Bujar Ejupi has tired yet hawkish blue eyes beneath thick eyebrows. His skin is pale, his manner determined despite the threats and pressure of the past two years.
Ejupi, 37, was once deputy director and head of finances at Kosovo’s Air Navigation Service Agency, ANSA, the state body that manages air traffic at the country’s sole international airport run by a consortium between the private Turkish company Limak and Aeroports de Lyon since 2011.
Ejupi was fired in mid-2017, after a year in which he was repeatedly warnedhe would lose his job if he kept writing to the government about the negligence and mismanagement he had encountered.
He has spent most of the 12 months since trying to convince the police to take him seriously.
Ersen Shileku, the former head of operations at ANSA, faced a similar fate.
Now, after two years of Sisyphean effort to bring about change, the pair has gone public with allegations of nepotism, corruption and negligence that have led, among other things, to repeated power cuts and roadside repairs to a radar by a local car mechanic.
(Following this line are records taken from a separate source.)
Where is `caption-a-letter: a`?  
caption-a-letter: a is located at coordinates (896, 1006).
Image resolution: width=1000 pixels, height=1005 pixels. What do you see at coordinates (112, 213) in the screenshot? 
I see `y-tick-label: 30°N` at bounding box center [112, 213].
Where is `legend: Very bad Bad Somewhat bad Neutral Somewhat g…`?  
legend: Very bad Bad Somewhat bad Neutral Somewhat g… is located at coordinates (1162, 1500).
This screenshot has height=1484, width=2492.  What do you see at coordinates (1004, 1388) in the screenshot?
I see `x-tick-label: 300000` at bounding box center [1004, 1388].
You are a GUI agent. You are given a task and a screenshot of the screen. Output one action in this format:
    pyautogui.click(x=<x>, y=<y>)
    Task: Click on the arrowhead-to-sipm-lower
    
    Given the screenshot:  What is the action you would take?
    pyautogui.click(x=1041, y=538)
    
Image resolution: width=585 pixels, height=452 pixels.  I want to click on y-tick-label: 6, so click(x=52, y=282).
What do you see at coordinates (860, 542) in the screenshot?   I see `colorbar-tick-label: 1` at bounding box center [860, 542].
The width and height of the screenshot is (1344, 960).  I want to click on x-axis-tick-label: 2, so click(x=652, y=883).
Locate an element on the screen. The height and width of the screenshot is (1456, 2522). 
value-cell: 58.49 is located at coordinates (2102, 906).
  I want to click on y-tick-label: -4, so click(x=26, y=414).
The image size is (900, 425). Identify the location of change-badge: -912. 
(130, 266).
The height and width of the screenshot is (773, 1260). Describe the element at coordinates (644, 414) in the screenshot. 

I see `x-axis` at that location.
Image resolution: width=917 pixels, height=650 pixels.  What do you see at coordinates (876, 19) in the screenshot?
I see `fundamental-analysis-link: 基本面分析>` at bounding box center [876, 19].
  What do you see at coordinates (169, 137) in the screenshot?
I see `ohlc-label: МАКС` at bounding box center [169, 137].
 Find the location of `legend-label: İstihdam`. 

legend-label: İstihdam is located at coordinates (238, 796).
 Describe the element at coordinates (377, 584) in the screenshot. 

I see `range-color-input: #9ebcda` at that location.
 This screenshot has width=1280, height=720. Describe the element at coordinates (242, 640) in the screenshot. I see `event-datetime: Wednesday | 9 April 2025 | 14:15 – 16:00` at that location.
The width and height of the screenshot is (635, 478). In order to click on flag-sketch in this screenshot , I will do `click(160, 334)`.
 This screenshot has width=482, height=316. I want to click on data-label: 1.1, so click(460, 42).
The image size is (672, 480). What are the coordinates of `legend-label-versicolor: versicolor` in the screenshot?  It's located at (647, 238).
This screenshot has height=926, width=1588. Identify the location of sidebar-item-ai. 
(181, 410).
Air traffic control has effectively been handed to relatives of the man whose name Pristina International Airport took in 2010, Adem Jashari – a revered guerrilla who was killed in 1998 along with 58 relatives in a hail of Serbian bullets as an armed rebellion against Serbian rule gathered pace.
Jobs have been handed out, Ejupi and Shileku say, to relatives of Kosovar politicians and to friends and family of senior managers, regardless of their qualifications. With more than 1.7 million passengers flying through the airport every year, they say lives are being put at risk.